Key Numbers – H1 2025 Performance
Metric
H1 2025
H1 2024
% Change
Profit After Tax
KSh 6.54B
KSh 7.21B
↓ 9.3%
Net Interest Income
KSh 11.83B
KSh 12.56B
↓ 5.8%
Non-Interest Income
KSh 7.62B
KSh 7.56B
↑ 0.8%
Operating Expenses
KSh 9.39B
KSh 8.13B
↑ 15.5%
Cost-to-Income Ratio
48.3%
40.4%
Worsened
Profit Before Tax
KSh 8.61B
KSh 10.03B
↓ 14.2%
Why Did Profit Fall?
The drag on performance was largely due to a 15.5% jump in operating expenses, which pushed the cost-to-income ratio to 48.3%, up sharply from 40.4% a year earlier. The bank cited rising inflation, increased compliance costs, and tech investments as major contributors.
“Strategic investments in digital platforms, cybersecurity, and risk management are essential, but they’ve temporarily pressured our cost base,” explained CFO Paul Njuguna.
Interest Income Grows—but Margins Tighten
Total interest income increased on the back of higher lending volumes, especially to SMEs and retail customers. However, the net interest income declined 5.8% to KSh 11.83 billion, indicating margin compression due to increased cost of funds in a tightening monetary environment.
This is consistent with the Central Bank of Kenya (CBK)’s monetary policy stance, which has kept the benchmark rate at a relatively high 13.0% to tame inflation—raising funding costs for banks.
Non-Interest Income Holds Firm
Fee-based revenue rose marginally by 0.8% to KSh 7.62 billion, supported by strong performance in foreign exchange trading, digital transaction fees, and wealth management products. Stanbic continues to push its non-funded income strategy amid interest rate volatility.
Dividend Surge: A Confidence Signal?
Despite profit pressures, the board’s move to increase the interim dividend by 106.5%—from KSh 1.84 to KSh 3.80 per share—has been interpreted by analysts as a vote of confidence in the bank’s balance sheet strength.
“This is an assertive statement that Stanbic is financially solid, well-capitalized, and focused on long-term growth,” said financial analyst Rita Wanjiku of Faida Investment Bank.
Outlook: What to Expect
Continued investment in tech and compliance will keep OPEX high through H2 2025.

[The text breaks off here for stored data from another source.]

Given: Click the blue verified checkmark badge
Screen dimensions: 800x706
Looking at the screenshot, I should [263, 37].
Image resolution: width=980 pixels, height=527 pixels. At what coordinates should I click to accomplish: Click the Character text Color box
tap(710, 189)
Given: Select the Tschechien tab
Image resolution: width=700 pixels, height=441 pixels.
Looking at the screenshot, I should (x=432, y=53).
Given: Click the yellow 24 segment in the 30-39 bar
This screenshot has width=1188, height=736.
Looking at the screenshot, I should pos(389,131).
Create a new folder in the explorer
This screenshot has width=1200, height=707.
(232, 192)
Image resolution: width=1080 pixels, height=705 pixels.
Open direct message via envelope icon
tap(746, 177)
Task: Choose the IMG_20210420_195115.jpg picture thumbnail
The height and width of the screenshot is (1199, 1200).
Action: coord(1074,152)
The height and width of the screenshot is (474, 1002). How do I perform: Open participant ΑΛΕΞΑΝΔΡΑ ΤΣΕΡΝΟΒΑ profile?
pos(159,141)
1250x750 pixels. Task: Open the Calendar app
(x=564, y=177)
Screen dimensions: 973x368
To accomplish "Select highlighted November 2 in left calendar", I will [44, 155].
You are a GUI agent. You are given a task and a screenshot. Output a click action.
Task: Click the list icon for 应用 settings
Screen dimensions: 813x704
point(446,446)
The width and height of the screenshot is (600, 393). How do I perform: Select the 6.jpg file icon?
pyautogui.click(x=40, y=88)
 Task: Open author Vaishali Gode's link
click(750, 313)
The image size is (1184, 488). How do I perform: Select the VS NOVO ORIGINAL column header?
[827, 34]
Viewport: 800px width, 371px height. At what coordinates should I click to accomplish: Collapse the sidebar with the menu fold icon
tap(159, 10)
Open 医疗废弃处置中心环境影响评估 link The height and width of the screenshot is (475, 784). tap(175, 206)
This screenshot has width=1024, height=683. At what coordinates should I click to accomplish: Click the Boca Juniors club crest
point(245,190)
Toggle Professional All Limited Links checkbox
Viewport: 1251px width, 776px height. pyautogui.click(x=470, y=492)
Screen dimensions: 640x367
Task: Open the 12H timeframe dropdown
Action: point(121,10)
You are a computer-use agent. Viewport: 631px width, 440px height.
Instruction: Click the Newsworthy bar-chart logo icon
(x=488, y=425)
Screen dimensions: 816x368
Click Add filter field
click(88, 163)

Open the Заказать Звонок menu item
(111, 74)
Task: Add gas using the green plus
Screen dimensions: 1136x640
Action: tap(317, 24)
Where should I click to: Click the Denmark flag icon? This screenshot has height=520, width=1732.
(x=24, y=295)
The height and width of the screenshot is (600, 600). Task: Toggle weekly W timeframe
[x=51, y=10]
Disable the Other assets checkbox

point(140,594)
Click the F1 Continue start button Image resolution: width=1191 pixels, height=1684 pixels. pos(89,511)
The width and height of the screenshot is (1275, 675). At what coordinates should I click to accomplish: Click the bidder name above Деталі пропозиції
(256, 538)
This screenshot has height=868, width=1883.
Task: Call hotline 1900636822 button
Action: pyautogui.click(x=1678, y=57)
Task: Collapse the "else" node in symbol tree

Loan book growth is expected to slow slightly as interest rates remain elevated.
Dividend policy could remain aggressive if capital adequacy stays strong.
Final Word
While Stanbic Bank Kenya’s H1 2025 results reflect short-term profitability pressures, the bold dividend raise, continued digital investments, and solid non-interest income performance show a bank positioning for long-term resilience.
As Oigara aptly put it:
“We are transforming to serve the evolving needs of our clients—profitability will follow purpose.”